Nancy Gibbs is a visiting professor at Harvard Kennedy School; and former Editor in Chief at TIME. Excerpt above from here.
SEED QUESTIONS FOR REFLECTION: What do you make of seeking 'the truth in our opponents’ error, and the error in our own truth?' Can you tell a personal story of a time you were able to deepen your insight by listening, closely and bravely, to an opposing view? What helps you to invite surprise into your life?
If you re-arrange the letters of the word "listen"...these same letters spell the English word "silent." A good way to remember a key aspect to listening.
Thank you so much for bringing to our attention the importance of listening. It reminds me of the value of listening not only with our ears, but also with our body language, our facial expressions, our minds, our hearts, and our overall attentive yet noninvasive presence. To be and do this feels like a practice and artform whose ultimate gift is to create a safe space for another to speak and to be heard, which is to be seen and known. I'm not sure we can give or receive much greater a gift than that. To listen so wholeheartedly requires the discipline to withold one's own opinions, solutions and answers, to consider those of another, and to dwell in the space of uknowning inbetween where the two meet and often begin a new and much needed conversation - with or without words. New dialogues born out of listening! Count me in! Thank you again for the great post and inspiration for the New Year!

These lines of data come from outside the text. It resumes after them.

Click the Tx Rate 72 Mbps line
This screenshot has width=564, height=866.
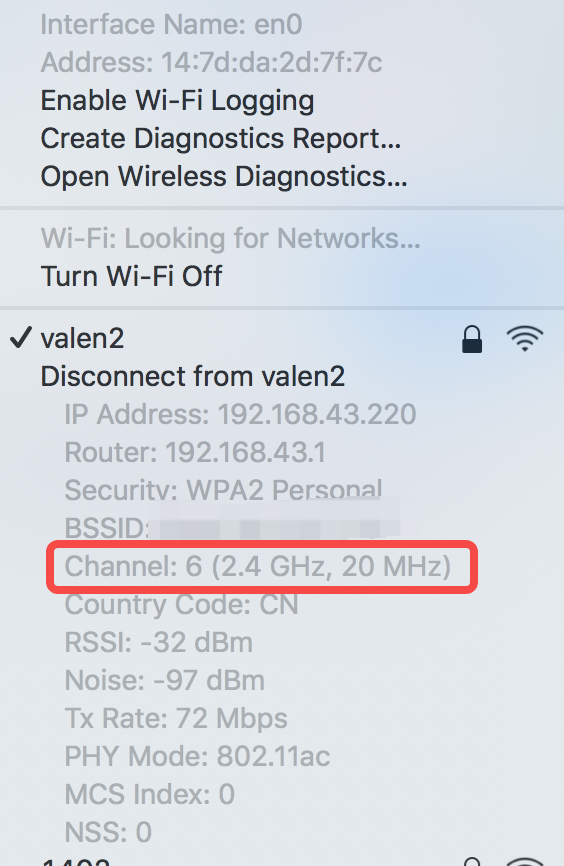(176, 719)
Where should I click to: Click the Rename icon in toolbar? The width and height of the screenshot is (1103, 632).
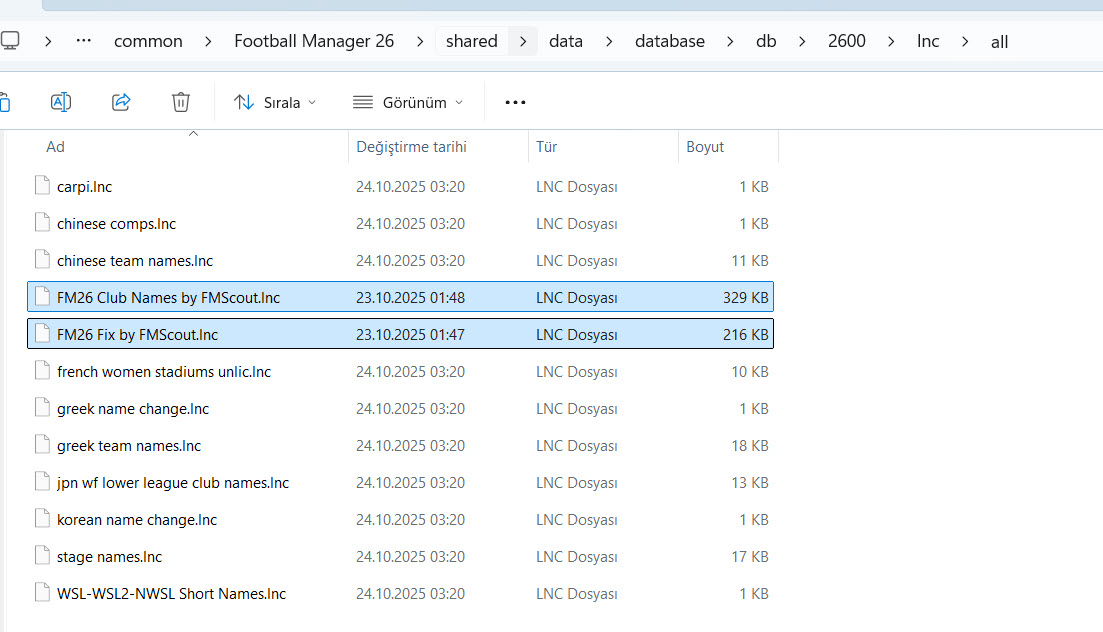click(x=60, y=102)
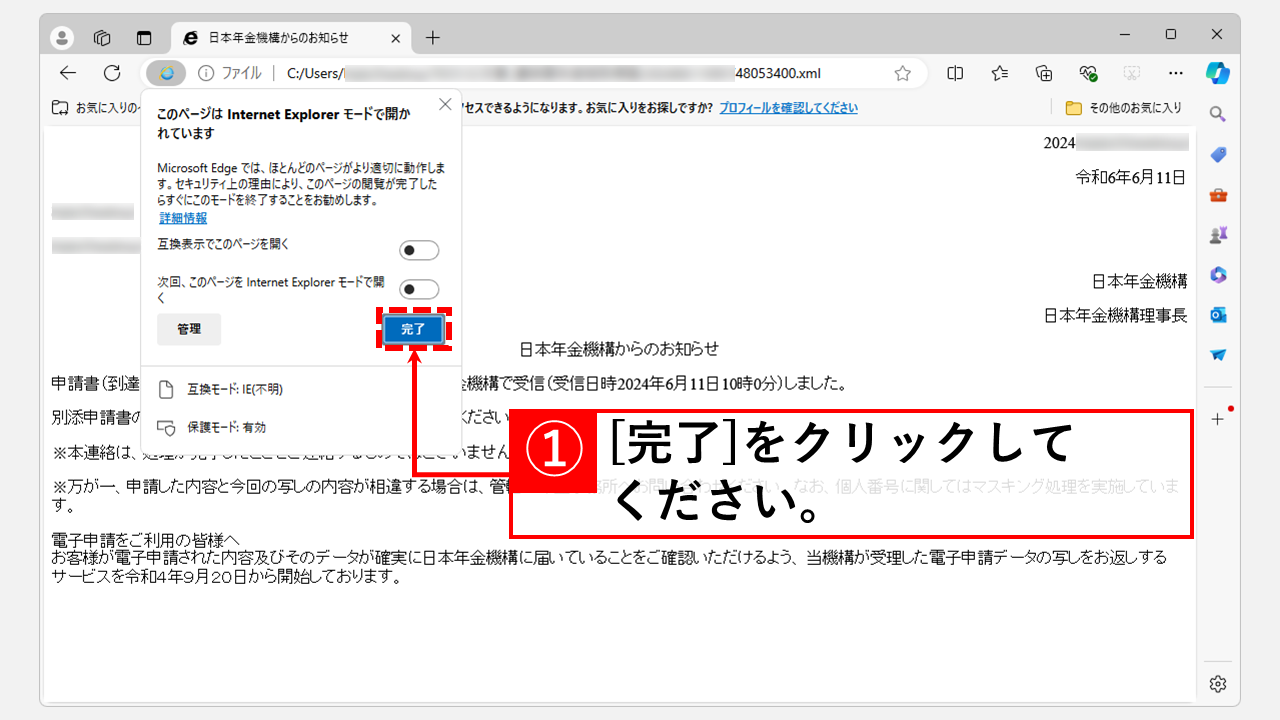Open sidebar customization with the gear icon
Viewport: 1280px width, 720px height.
pyautogui.click(x=1217, y=684)
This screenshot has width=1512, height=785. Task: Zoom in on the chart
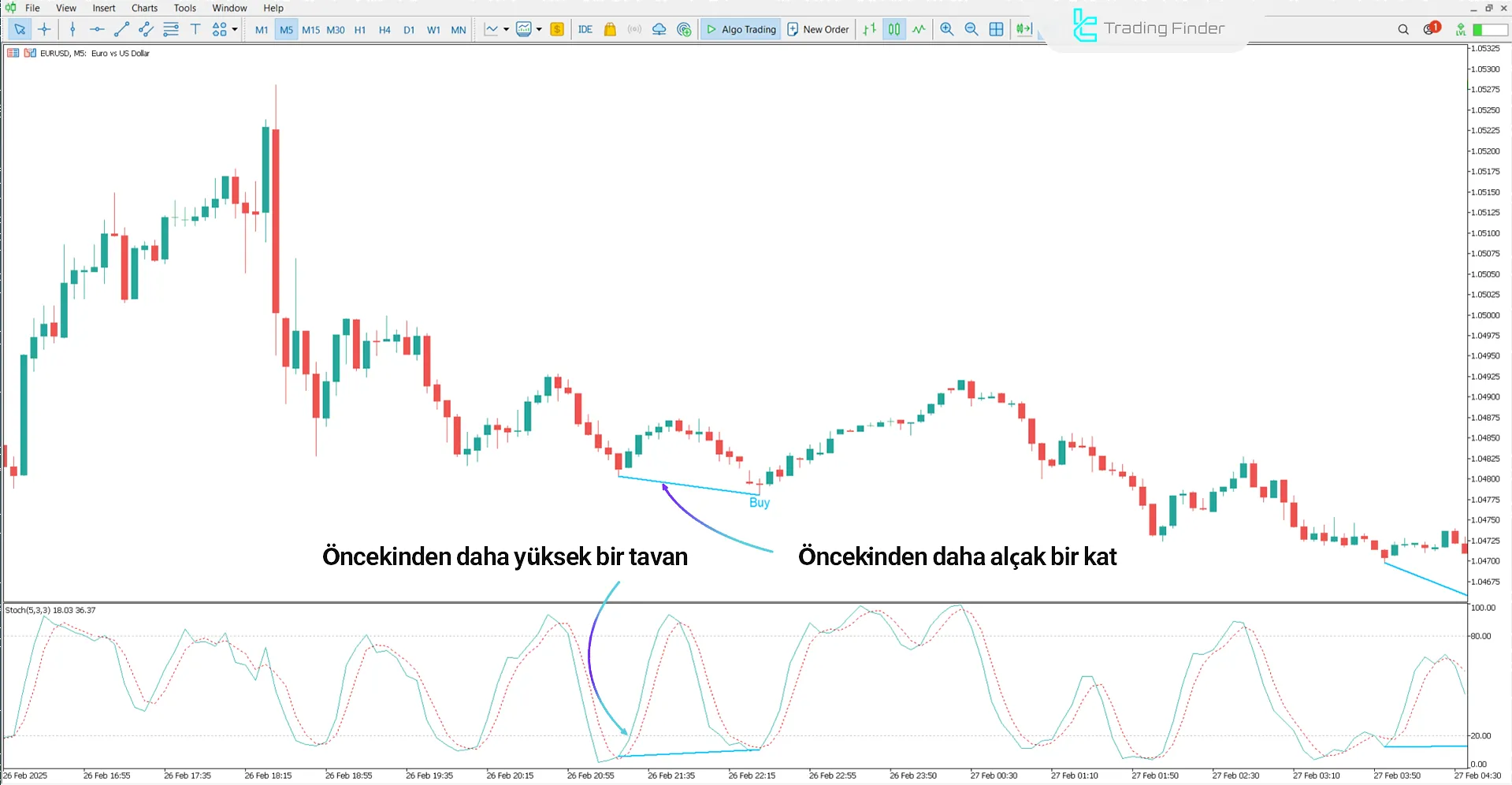[946, 29]
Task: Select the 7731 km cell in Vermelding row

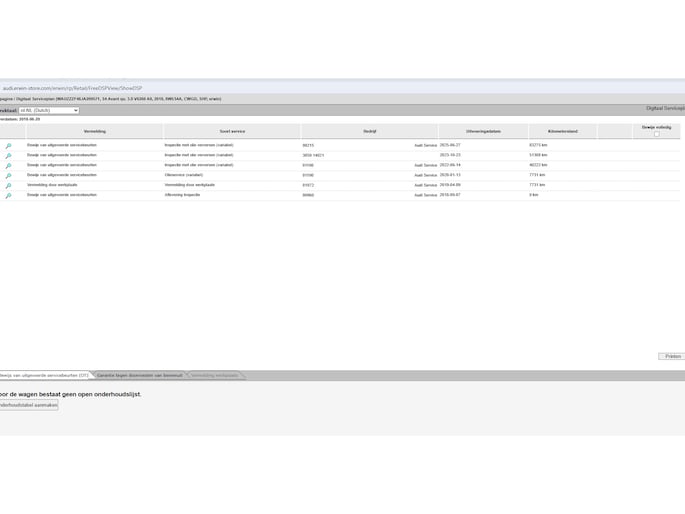Action: point(537,185)
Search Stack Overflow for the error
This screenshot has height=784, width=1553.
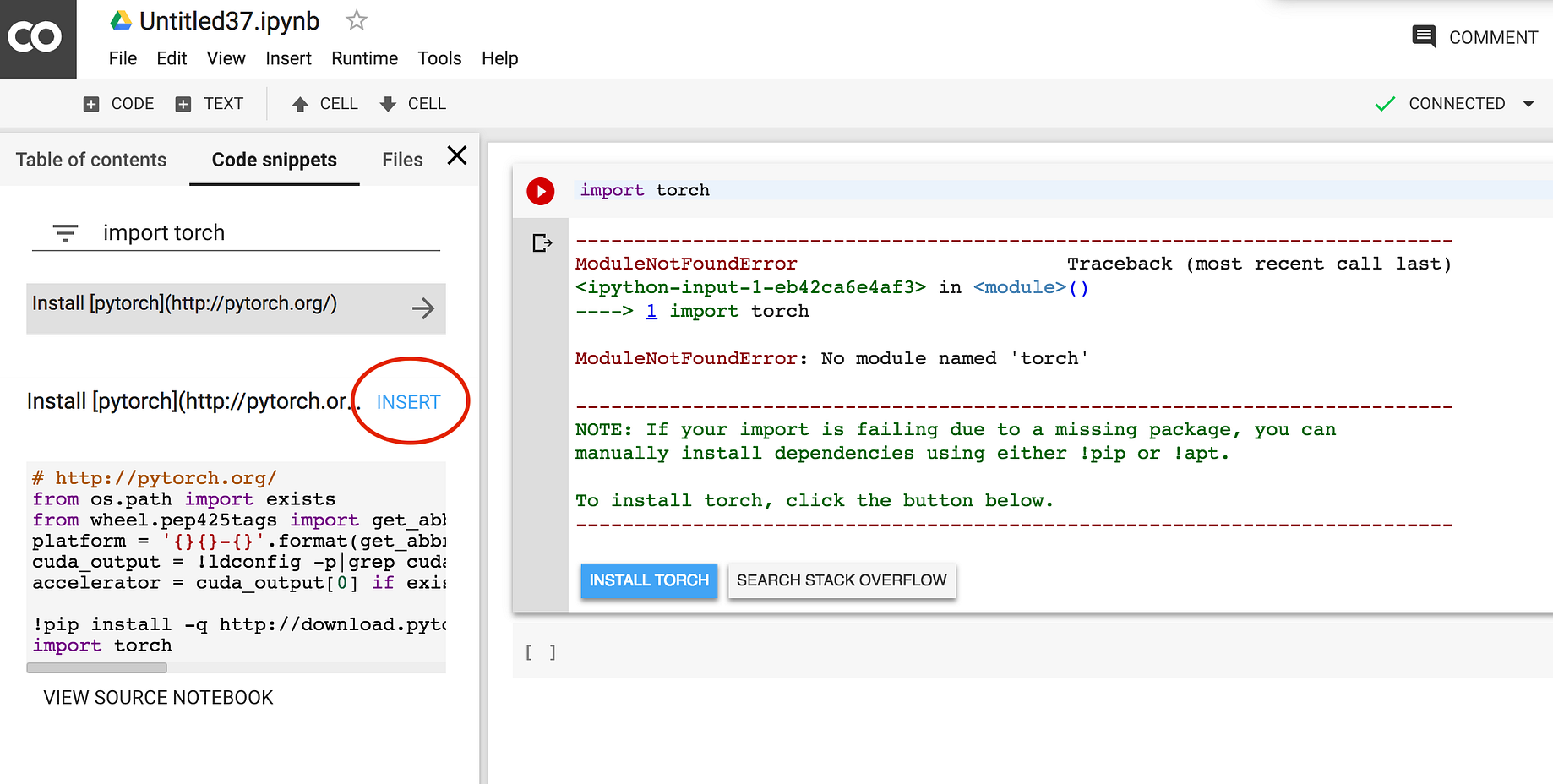(x=842, y=580)
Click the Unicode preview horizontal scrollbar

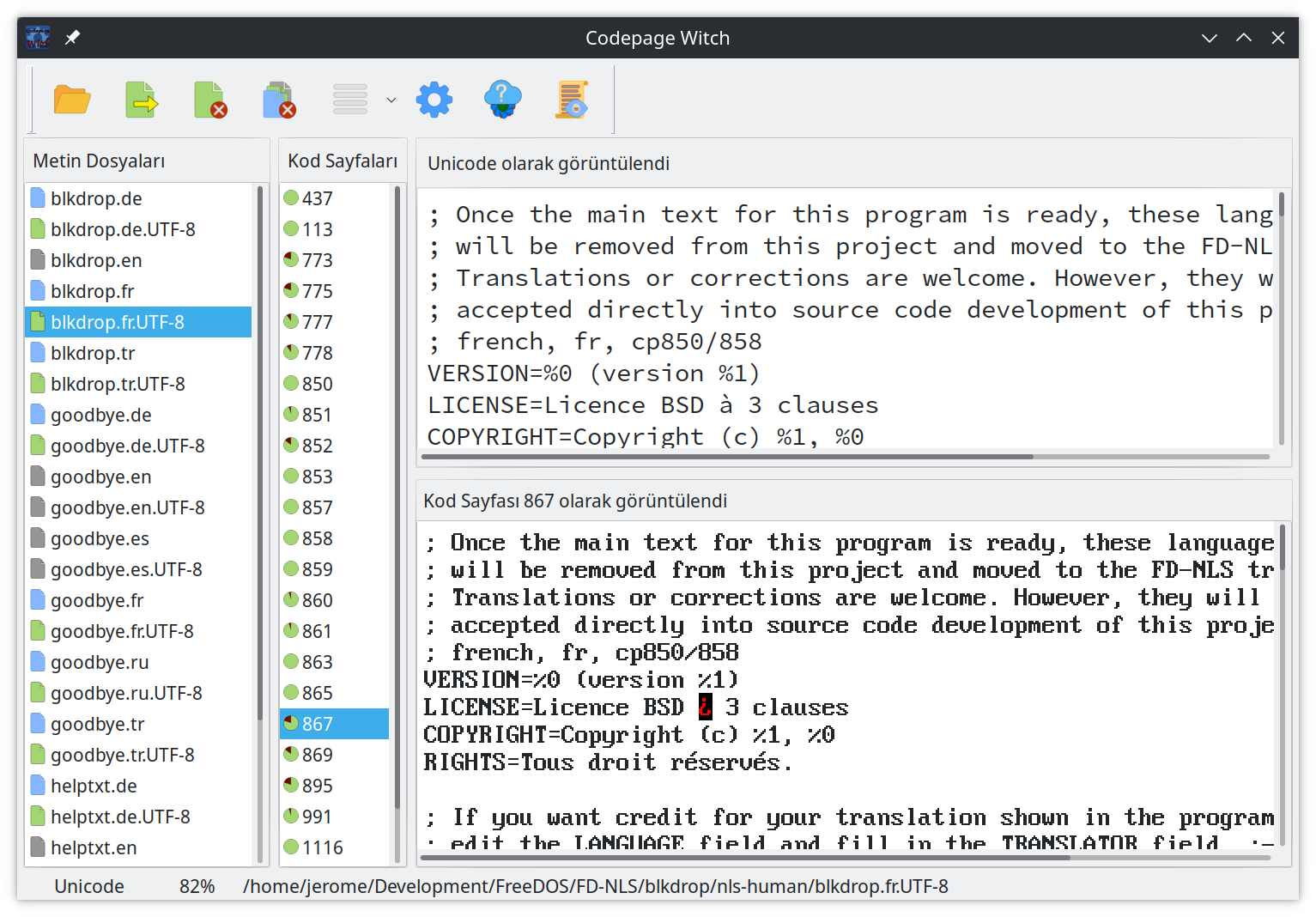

"It’s long past time that we quiet our animal spirits." In my truth, it is those very spirits that humble us and help us to listen, to all that is around AND within us. It is long past time that we call all that we wish to silence and separate from, "animal". It is the very act of silencing that prevents true hearing because while we are busy telling ourselves that our inner "animal" must listen, that we are not actually listening. What I have discovered is that it is precisely my inner soft animal spirit that is most intrinsically connected with the common needs of all beings, no matter the form their bodies or minds present. And until I fully feel that connection to our common needs, I am only hearing the story I have about the story I hear.